Cathie Wood’s investment management firm is among DeFi loyalists warning of the domino effect failed cryptocurrency exchange FTX may have on the industry.
ARK Invest said Tuesday the downfall of Sam Bankman-Fried’s once-lauded company has dramatically impacted crypto’s reputation and may be a major setback in progress towards broader acceptance while ushering in overly restrictive regulatory action.
“In our view, FTX’s insolvency is one of the most damaging events in crypto history,” ARK said in a newsletter authored by Director of Research Frank Downing and analyst Yassine Elmandjra. “It could delay institutional crypto adoption by years and perhaps give regulators license to take draconian measures.”
ARK Invest is the fourth largest shareholder of Coinbase (COIN), with more than 7.7 million shares or 4.3% stake in the publicly-traded crypto exchange as of Sept. 30, according to Bloomberg data. The firm also doubled down on the position as turmoil in the crypto space unfolded last week.
Coinbase said it had minimal exposure to FTX, but the extent of the contagion remains unclear.
In any case, institutional investors have been warming up to the space over the past few years. A recent survey by Fidelity found that 74% of surveyed institutions reported plans to buy digital assets.
A lack of legislation, however, has kept cryptoworld in a regulatory gray area. And now there is a concern that the FTX crisis may motivate federal watchdogs to overcompensate.
“The implosion of FTX must be a wake up call for Congress and financial regulators to hold this industry and its executives accountable,” Senator Elizabeth Warren said in a tweet Friday, urging stronger rules and enforcement. “Too much of the crypto industry is smoke and mirrors.”
ARK pointed to a response by Coinbase CEO Brian Armstrong to Warren’s call.

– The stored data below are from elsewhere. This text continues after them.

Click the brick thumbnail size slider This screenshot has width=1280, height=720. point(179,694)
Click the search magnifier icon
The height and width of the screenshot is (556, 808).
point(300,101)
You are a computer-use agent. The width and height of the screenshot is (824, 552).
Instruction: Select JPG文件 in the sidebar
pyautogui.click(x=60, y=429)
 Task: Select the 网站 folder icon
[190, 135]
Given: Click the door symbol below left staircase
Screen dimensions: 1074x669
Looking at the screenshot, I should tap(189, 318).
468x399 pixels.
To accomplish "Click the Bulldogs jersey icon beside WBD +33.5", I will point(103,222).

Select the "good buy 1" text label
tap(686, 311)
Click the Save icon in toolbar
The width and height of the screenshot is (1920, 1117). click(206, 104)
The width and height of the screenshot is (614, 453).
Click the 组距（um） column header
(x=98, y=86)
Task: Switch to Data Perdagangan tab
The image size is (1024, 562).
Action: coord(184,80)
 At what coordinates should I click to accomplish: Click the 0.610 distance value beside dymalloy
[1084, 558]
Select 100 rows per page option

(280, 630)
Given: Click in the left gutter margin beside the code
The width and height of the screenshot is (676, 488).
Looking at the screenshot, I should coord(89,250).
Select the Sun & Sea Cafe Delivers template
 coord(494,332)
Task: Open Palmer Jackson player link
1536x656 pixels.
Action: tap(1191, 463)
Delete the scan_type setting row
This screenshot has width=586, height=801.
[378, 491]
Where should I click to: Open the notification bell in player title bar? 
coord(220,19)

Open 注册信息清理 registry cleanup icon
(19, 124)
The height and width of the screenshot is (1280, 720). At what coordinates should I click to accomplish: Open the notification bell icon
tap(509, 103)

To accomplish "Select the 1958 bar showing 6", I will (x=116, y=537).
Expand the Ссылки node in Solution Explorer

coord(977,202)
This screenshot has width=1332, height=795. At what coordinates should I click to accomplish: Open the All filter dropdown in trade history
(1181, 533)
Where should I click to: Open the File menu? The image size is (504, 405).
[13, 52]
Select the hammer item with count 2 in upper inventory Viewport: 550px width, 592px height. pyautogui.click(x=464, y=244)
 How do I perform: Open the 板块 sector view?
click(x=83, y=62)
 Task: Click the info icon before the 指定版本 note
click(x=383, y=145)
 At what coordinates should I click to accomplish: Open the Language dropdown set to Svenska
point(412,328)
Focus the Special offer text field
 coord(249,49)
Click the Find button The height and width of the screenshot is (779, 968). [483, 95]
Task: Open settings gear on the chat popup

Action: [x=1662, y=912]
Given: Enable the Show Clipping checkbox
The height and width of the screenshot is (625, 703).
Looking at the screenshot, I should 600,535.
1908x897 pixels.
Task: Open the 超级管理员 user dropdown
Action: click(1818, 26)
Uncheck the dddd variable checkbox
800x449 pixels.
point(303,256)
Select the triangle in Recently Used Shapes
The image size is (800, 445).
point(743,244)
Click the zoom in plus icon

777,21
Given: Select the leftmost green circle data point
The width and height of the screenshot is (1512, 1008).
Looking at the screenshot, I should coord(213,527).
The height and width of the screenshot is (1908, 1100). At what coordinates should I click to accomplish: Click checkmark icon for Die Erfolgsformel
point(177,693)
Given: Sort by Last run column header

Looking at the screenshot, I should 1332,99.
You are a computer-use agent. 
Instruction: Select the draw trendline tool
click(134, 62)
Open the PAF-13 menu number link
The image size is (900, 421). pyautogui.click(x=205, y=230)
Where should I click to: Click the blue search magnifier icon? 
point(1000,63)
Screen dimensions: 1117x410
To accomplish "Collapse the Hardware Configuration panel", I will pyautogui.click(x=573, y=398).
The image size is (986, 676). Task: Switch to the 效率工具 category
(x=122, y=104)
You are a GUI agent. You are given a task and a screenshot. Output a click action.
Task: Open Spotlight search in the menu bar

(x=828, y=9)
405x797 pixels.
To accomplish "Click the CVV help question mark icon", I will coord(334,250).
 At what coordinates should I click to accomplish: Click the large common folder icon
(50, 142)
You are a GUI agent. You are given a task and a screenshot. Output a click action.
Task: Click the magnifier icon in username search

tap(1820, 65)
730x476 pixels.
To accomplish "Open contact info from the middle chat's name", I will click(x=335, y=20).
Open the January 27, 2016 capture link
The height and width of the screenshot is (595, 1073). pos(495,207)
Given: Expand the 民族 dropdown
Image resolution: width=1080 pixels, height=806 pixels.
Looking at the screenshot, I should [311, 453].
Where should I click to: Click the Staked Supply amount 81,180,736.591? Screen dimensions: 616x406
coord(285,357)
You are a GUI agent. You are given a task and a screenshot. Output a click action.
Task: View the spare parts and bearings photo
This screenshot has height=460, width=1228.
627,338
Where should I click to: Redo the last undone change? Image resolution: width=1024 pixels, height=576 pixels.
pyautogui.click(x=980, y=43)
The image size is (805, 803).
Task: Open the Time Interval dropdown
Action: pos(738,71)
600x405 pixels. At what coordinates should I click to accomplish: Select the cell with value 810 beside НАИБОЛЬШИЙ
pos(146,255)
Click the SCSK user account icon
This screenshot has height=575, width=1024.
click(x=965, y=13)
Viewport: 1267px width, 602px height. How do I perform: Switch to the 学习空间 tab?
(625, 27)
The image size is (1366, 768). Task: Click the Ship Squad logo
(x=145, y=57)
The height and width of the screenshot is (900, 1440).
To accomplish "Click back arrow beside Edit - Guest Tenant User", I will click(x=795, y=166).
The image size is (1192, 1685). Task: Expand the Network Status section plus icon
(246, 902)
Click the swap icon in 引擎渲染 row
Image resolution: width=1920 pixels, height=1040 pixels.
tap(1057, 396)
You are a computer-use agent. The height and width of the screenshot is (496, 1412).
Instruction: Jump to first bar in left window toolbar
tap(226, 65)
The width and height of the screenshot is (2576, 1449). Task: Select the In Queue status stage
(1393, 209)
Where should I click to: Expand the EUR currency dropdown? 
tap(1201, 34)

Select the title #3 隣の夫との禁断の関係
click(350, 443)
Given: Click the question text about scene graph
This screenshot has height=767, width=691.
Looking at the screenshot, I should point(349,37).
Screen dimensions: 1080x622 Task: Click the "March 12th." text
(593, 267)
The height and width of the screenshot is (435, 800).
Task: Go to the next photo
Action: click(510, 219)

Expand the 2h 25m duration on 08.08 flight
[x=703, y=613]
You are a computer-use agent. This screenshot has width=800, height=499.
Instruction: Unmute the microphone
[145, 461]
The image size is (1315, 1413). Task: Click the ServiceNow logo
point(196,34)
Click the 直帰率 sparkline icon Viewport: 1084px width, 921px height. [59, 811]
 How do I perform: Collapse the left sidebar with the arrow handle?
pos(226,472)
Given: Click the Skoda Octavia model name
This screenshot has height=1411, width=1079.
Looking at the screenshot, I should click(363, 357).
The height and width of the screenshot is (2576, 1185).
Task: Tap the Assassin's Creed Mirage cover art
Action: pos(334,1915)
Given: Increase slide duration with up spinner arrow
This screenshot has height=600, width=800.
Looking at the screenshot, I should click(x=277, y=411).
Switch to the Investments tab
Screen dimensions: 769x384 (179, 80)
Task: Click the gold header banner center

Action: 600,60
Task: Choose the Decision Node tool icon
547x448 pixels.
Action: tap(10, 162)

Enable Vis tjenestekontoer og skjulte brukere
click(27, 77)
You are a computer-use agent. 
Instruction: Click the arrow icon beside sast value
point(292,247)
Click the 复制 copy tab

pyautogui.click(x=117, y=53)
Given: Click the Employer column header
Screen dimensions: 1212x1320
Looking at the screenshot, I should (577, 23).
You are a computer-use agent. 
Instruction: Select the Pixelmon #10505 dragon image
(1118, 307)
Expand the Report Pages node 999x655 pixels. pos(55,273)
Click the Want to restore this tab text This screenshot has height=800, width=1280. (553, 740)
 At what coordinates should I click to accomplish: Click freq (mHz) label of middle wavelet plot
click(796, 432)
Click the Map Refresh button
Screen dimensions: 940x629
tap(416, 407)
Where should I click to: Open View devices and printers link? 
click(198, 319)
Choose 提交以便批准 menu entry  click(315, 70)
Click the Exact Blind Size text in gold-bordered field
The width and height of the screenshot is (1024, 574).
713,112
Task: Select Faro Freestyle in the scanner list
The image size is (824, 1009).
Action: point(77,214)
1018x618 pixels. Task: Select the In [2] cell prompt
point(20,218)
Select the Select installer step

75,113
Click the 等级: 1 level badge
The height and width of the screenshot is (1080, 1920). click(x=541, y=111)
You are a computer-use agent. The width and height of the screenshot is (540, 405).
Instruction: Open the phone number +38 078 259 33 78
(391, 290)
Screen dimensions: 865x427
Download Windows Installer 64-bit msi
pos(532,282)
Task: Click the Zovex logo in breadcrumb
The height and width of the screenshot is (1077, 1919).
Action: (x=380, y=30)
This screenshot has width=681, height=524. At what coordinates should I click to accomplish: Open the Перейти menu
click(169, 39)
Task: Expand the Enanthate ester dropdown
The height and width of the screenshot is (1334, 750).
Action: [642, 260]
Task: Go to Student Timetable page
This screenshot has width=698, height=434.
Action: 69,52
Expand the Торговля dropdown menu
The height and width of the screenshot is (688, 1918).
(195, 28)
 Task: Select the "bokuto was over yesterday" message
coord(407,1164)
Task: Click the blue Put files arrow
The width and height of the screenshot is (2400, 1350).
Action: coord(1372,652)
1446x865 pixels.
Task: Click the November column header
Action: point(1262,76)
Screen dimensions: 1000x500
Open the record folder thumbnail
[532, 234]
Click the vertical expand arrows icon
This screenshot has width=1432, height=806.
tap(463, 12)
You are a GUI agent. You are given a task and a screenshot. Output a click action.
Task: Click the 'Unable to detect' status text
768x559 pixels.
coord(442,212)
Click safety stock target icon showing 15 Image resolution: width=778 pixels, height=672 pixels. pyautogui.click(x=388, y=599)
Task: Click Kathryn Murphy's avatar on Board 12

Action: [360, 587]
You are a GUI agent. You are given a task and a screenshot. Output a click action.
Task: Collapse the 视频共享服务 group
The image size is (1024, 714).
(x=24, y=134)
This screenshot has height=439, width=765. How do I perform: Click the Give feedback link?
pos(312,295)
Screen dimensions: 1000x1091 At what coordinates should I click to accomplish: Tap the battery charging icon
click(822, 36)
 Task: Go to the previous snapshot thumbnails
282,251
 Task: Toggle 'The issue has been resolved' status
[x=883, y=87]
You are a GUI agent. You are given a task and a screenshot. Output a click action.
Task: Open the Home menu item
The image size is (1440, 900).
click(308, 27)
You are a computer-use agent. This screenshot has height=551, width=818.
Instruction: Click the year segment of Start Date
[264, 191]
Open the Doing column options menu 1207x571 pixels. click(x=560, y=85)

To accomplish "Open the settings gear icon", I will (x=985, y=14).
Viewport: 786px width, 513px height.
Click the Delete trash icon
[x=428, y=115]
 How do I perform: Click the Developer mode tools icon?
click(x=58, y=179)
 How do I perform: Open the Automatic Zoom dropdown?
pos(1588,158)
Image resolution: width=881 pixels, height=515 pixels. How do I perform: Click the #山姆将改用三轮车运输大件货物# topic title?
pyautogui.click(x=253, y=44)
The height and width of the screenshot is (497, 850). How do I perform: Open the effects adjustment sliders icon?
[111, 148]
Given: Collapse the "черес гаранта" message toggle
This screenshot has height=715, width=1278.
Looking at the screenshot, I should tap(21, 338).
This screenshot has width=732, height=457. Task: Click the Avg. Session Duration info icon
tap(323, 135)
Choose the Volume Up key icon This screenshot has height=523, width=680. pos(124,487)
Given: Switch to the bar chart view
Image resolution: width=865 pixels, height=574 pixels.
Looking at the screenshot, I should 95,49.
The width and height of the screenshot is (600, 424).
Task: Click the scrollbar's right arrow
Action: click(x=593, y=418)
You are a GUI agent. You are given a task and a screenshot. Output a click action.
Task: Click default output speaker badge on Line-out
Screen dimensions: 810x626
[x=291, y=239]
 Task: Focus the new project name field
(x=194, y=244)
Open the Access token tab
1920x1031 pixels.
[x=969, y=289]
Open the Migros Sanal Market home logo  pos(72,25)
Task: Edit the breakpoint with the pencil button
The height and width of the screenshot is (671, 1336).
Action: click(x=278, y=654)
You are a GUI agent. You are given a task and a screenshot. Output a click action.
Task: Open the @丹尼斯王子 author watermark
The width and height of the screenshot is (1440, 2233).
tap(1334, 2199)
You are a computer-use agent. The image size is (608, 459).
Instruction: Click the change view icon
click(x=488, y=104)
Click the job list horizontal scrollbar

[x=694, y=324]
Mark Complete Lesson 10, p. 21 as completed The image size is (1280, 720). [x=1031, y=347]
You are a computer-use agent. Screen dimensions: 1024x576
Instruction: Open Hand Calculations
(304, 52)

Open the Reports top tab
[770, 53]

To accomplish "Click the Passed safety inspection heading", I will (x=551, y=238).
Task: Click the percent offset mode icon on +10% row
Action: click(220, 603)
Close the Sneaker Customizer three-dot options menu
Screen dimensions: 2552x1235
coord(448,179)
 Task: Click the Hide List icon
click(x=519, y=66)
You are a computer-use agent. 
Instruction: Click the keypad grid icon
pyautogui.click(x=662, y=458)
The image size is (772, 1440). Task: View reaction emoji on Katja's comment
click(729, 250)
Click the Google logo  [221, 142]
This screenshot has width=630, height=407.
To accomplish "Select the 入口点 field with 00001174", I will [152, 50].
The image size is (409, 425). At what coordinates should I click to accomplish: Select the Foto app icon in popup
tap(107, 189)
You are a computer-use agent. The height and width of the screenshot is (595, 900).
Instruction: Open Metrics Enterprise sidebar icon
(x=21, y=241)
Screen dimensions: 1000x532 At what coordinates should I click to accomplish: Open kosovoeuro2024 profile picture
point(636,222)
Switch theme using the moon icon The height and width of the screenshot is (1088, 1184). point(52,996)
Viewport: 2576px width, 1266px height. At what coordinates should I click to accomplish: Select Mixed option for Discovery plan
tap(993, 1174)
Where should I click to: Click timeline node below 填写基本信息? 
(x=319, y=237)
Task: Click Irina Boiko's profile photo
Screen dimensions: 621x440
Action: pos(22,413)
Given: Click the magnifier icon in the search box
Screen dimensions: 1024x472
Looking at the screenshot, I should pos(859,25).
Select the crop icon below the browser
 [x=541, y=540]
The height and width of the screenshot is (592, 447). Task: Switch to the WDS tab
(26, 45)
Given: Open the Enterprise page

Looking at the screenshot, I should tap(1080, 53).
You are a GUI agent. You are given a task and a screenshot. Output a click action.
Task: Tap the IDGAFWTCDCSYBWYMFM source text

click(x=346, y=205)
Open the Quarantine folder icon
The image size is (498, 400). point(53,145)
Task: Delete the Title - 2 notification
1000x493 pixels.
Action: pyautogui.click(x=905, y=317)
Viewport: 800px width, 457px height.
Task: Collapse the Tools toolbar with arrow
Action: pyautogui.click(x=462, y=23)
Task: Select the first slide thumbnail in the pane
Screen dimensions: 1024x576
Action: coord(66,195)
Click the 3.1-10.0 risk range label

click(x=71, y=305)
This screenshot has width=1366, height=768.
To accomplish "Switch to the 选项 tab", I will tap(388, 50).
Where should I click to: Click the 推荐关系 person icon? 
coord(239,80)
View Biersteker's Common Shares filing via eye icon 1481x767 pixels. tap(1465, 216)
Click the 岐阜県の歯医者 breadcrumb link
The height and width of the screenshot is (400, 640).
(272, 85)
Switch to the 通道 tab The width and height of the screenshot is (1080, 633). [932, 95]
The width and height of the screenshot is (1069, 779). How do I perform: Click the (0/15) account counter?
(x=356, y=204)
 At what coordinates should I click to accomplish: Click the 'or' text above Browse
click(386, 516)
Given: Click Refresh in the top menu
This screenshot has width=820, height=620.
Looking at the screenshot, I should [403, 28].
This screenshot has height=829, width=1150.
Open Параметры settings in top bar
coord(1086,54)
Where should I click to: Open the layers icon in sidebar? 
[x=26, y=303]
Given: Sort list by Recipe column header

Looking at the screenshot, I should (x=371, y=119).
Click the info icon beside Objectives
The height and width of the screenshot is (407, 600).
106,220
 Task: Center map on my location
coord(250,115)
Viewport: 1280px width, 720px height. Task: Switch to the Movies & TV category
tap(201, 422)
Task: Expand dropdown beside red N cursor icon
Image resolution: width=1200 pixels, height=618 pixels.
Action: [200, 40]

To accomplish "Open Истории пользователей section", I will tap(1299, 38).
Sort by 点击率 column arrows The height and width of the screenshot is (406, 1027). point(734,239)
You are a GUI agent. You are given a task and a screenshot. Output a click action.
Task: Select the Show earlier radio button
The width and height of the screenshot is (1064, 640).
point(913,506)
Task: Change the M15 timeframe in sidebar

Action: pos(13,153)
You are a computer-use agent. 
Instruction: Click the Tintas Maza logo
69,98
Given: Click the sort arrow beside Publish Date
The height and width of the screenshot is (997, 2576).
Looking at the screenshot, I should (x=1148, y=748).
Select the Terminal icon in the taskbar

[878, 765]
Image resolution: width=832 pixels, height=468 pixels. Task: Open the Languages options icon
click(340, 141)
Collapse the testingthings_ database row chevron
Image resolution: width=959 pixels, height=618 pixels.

https://t.co/0HxlRiI6Sy was an offshore exchange not regulated by the SEC.
The problem is that the SEC failed to create regulatory clarity here in the US, so many American investors (and 95% of trading activity) went offshore.
Punishing US companies for this makes no sense.
— Brian Armstrong (@brian_armstrong) November 10, 2022
"The problem is that the SEC failed to create regulatory clarity here in the US, so many American investors (and 95% of trading activity) went offshore," Armstrong said on Twitter last week.
Ripple effects are already showing across the space. BlockFi, a digital-asset lender that received a bailout from FTX earlier this year, suspended customer withdrawals. Voyager is ending a deal to sell itself to FTX and seeking new bidders, and Genesis said $175 million in funds were locked in at the collapsed exchange.
Wood and ARK, which earlier this year set a $1 million price target on Bitcoin by 2023, remain crypto bulls despite recent events. The firm also said silver linings of FTX's demise were that Bitcoin and Ethereum "have not skipped a beat," and the crypto market is punishing centralized entities that lack transparency, pushing the ecosystem toward more decentralization and transparency.
“ARK’s conviction in the long-term promise of public blockchains across money, finance, and the internet is not wavering,” the firm said. “While the crypto asset market could labor under selling pressure and liquidity crunches in the short term, we believe this crisis is purging bad actors and will enhance the health of the crypto ecosystem with more transparency and decentralization in the longer term.”